Description: I'm using LibreOffice 6.4.3.2 (latest Ubuntu stable version) in the Spanish/Spain (es-ES) locale and finding a very strange bug when changing language. I'll try to be as clear as possible in the description. To change language you have to open the Character dialog in the Font tab (hopefully I'm guessing the names right), then there's a combobox where you can select the language. It used to be that one could write in the first few letters of the desired language, and it would autocomplete to the first matching language in the list. For the most part, it still works, but there is a catch. If you write "in" as the first two letters, it gets changed to "id" for some reason. Since English is written "Inglés" in Spanish, this is rather annoying. The change to "id" happens regardless of case. By experimenting I have found another weird change - "iw" gets changed to "he". In practical terms, this means that you can't pick English as a language when using the Spanish locale by using the keyboard to search the list. It works OK when using the mouse, though. This is a fairly recent regression (probably on the update from Ubuntu 18.04 LTS to 20.04). I have reproduced the bug by restarting in safe mode, as well as using LC_ALL=C to reset LO to the default English locale. The same substitutions happen. Steps to Reproduce: 1. Select some text 2. Right click > Character > Font tab and focus the language selector 3. Type "IN" or "IW" Actual Results: The "IN"/"IW" input gets changed to "id"/"he" respectively Expected Results: The "IN"/"IW" input remains and auto-selects the first matching language Reproducible: Always User Profile Reset: Yes Additional Info: Versión: 6.4.3.2 Id. de compilación: 1:6.4.3-0ubuntu0.20.04.1 Subprocs. CPU: 8; SO: Linux 5.4; Repres. IU: predet.; VCL: gtk3; Configuración regional: es-ES (es_ES.UTF-8); Idioma de IU: es-ES Calc: threaded
Xisco, is it possible for you to check this? I don't have spanish UI?
Dieter, The bug was also triggered with LC_ALL=C, apparently it is not locale-dependent. Just select some text > right click > Character > Character... then click on the Language combobox entry area. Delete the contents and try to write "IN" or "IW". That triggers the bug for me.

++++++++

WRITTEN TASKS:
A) Copy the bug report from "Dieter, The bug" to "bug for me.".
B) According to the bug report, what does typing "IW" in the language selector get changed to?
The lines after this point are separate from the bug report.

DATA LINES:
++++++++

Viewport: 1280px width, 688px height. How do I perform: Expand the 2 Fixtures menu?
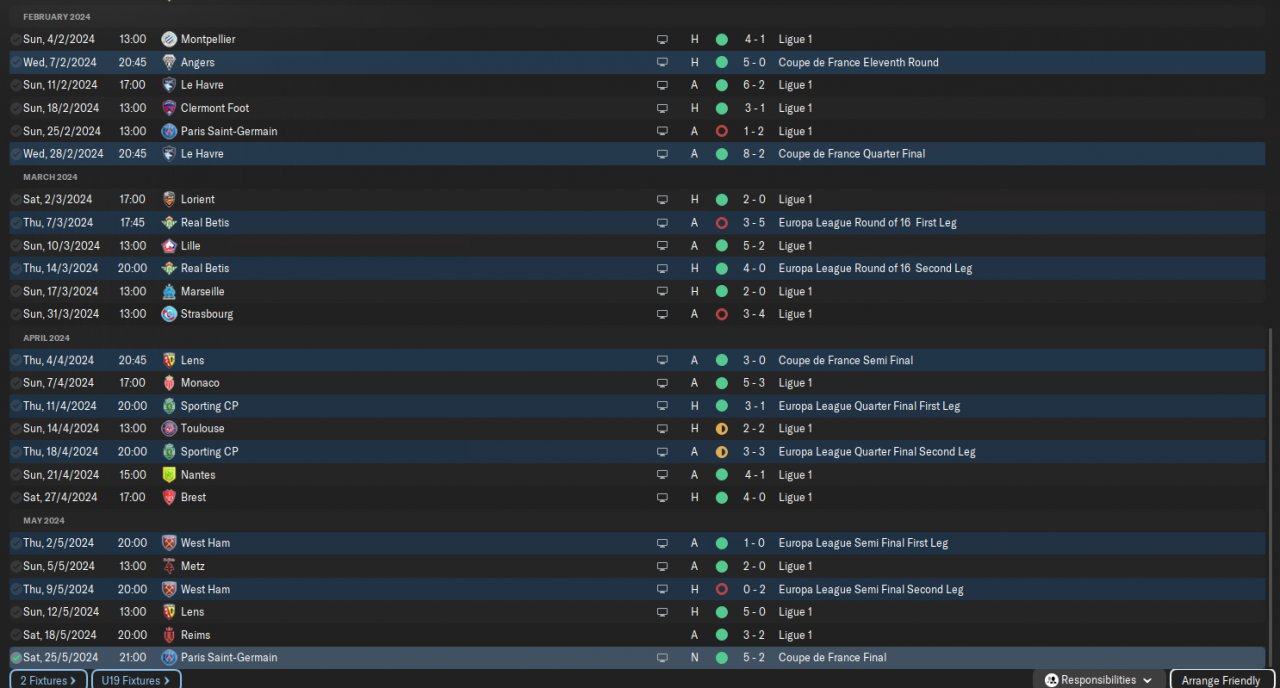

++++++++

IN RESPONSE:
A)
Dieter, The bug was also triggered with LC_ALL=C, apparently it is not locale-dependent. Just select some text > right click > Character > Character... then click on the Language combobox entry area. Delete the contents and try to write "IN" or "IW". That triggers the bug for me.

B) It gets changed to "he".